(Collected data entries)
========================================================================
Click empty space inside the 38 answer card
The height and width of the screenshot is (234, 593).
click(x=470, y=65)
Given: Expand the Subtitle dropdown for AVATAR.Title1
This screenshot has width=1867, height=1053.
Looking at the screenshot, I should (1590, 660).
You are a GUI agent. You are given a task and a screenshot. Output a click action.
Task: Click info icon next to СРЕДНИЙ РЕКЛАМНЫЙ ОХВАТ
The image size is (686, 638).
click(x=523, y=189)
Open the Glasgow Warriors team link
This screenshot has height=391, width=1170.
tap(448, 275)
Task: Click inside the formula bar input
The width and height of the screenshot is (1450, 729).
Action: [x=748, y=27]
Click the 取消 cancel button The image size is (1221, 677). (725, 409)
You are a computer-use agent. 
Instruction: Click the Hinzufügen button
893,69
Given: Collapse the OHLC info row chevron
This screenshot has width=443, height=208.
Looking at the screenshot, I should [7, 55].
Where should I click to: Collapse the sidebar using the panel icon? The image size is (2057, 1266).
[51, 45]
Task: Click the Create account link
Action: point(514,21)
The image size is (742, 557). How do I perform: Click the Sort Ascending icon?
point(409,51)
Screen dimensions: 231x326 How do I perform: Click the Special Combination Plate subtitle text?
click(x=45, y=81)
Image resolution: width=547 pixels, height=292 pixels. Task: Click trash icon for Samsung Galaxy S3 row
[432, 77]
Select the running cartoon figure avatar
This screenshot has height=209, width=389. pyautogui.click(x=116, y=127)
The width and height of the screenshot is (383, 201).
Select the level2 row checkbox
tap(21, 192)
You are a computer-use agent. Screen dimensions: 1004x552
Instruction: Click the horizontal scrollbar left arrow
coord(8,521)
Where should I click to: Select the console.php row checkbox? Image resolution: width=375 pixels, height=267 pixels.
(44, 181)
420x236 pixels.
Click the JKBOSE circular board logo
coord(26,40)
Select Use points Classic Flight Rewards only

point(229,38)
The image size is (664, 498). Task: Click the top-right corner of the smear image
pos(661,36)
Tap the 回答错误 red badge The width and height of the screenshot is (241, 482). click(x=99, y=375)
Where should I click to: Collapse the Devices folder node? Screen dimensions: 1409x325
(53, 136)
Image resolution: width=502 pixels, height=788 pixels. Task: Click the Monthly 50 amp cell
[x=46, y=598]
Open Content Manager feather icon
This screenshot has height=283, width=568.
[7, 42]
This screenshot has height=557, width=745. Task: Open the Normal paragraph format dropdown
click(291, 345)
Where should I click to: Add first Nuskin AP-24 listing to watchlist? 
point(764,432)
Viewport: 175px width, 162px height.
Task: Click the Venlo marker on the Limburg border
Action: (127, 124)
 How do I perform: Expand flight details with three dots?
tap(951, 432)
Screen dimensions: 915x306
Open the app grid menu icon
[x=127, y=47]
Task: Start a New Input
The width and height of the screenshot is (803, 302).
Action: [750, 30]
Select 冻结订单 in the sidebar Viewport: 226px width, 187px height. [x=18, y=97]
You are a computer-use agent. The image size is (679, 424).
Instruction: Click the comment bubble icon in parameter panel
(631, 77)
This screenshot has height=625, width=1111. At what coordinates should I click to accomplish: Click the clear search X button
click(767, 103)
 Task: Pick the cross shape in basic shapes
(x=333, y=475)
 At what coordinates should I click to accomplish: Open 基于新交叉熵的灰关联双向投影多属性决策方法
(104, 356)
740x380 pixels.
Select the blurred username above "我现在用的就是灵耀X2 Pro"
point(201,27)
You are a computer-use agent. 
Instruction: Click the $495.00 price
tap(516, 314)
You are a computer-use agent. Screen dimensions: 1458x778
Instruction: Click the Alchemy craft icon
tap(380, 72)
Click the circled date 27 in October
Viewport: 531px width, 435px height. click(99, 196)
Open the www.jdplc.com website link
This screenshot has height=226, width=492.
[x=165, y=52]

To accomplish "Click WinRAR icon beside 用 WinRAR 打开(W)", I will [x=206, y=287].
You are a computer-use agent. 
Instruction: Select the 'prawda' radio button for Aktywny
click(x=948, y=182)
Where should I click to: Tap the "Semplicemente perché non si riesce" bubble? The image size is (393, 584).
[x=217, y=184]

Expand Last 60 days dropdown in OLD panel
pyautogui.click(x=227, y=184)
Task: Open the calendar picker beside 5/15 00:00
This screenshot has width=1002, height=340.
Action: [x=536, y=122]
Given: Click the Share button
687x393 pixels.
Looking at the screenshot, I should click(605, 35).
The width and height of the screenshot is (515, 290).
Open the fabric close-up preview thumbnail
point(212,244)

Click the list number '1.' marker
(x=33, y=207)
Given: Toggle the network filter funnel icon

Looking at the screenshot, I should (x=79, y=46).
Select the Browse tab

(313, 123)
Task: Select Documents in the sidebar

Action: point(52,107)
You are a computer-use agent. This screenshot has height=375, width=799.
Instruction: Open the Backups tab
========================================================================
### About this exercise
Please give all the lines above again, exactly as they read.

### Response area
Click empty space inside the 38 answer card
The height and width of the screenshot is (234, 593).
click(x=470, y=65)
Given: Expand the Subtitle dropdown for AVATAR.Title1
This screenshot has width=1867, height=1053.
Looking at the screenshot, I should (1590, 660).
You are a GUI agent. You are given a task and a screenshot. Output a click action.
Task: Click info icon next to СРЕДНИЙ РЕКЛАМНЫЙ ОХВАТ
The image size is (686, 638).
click(x=523, y=189)
Open the Glasgow Warriors team link
This screenshot has height=391, width=1170.
tap(448, 275)
Task: Click inside the formula bar input
The width and height of the screenshot is (1450, 729).
Action: [x=748, y=27]
Click the 取消 cancel button The image size is (1221, 677). (725, 409)
You are a computer-use agent. 
Instruction: Click the Hinzufügen button
893,69
Given: Collapse the OHLC info row chevron
This screenshot has width=443, height=208.
Looking at the screenshot, I should [7, 55].
Where should I click to: Collapse the sidebar using the panel icon? The image size is (2057, 1266).
[51, 45]
Task: Click the Create account link
Action: point(514,21)
The image size is (742, 557). How do I perform: Click the Sort Ascending icon?
point(409,51)
Screen dimensions: 231x326 How do I perform: Click the Special Combination Plate subtitle text?
click(x=45, y=81)
Image resolution: width=547 pixels, height=292 pixels. Task: Click trash icon for Samsung Galaxy S3 row
[432, 77]
Select the running cartoon figure avatar
This screenshot has height=209, width=389. pyautogui.click(x=116, y=127)
The width and height of the screenshot is (383, 201).
Select the level2 row checkbox
tap(21, 192)
You are a computer-use agent. Screen dimensions: 1004x552
Instruction: Click the horizontal scrollbar left arrow
coord(8,521)
Where should I click to: Select the console.php row checkbox? Image resolution: width=375 pixels, height=267 pixels.
(44, 181)
420x236 pixels.
Click the JKBOSE circular board logo
coord(26,40)
Select Use points Classic Flight Rewards only

point(229,38)
The image size is (664, 498). Task: Click the top-right corner of the smear image
pos(661,36)
Tap the 回答错误 red badge The width and height of the screenshot is (241, 482). click(x=99, y=375)
Where should I click to: Collapse the Devices folder node? Screen dimensions: 1409x325
(53, 136)
Image resolution: width=502 pixels, height=788 pixels. Task: Click the Monthly 50 amp cell
[x=46, y=598]
Open Content Manager feather icon
This screenshot has height=283, width=568.
[7, 42]
This screenshot has height=557, width=745. Task: Open the Normal paragraph format dropdown
click(291, 345)
Where should I click to: Add first Nuskin AP-24 listing to watchlist? 
point(764,432)
Viewport: 175px width, 162px height.
Task: Click the Venlo marker on the Limburg border
Action: (127, 124)
 How do I perform: Expand flight details with three dots?
tap(951, 432)
Screen dimensions: 915x306
Open the app grid menu icon
[x=127, y=47]
Task: Start a New Input
The width and height of the screenshot is (803, 302).
Action: [750, 30]
Select 冻结订单 in the sidebar Viewport: 226px width, 187px height. [x=18, y=97]
You are a computer-use agent. The image size is (679, 424).
Instruction: Click the comment bubble icon in parameter panel
(631, 77)
This screenshot has height=625, width=1111. At what coordinates should I click to accomplish: Click the clear search X button
click(767, 103)
 Task: Pick the cross shape in basic shapes
(x=333, y=475)
 At what coordinates should I click to accomplish: Open 基于新交叉熵的灰关联双向投影多属性决策方法
(104, 356)
740x380 pixels.
Select the blurred username above "我现在用的就是灵耀X2 Pro"
point(201,27)
You are a computer-use agent. 
Instruction: Click the $495.00 price
tap(516, 314)
You are a computer-use agent. Screen dimensions: 1458x778
Instruction: Click the Alchemy craft icon
tap(380, 72)
Click the circled date 27 in October
Viewport: 531px width, 435px height. click(99, 196)
Open the www.jdplc.com website link
This screenshot has height=226, width=492.
[x=165, y=52]

To accomplish "Click WinRAR icon beside 用 WinRAR 打开(W)", I will [x=206, y=287].
You are a computer-use agent. 
Instruction: Select the 'prawda' radio button for Aktywny
click(x=948, y=182)
Where should I click to: Tap the "Semplicemente perché non si riesce" bubble? The image size is (393, 584).
[x=217, y=184]

Expand Last 60 days dropdown in OLD panel
pyautogui.click(x=227, y=184)
Task: Open the calendar picker beside 5/15 00:00
This screenshot has width=1002, height=340.
Action: [x=536, y=122]
Given: Click the Share button
687x393 pixels.
Looking at the screenshot, I should click(605, 35).
The width and height of the screenshot is (515, 290).
Open the fabric close-up preview thumbnail
point(212,244)

Click the list number '1.' marker
(x=33, y=207)
Given: Toggle the network filter funnel icon

Looking at the screenshot, I should (x=79, y=46).
Select the Browse tab

(313, 123)
Task: Select Documents in the sidebar

Action: point(52,107)
You are a computer-use agent. This screenshot has height=375, width=799.
Instruction: Open the Backups tab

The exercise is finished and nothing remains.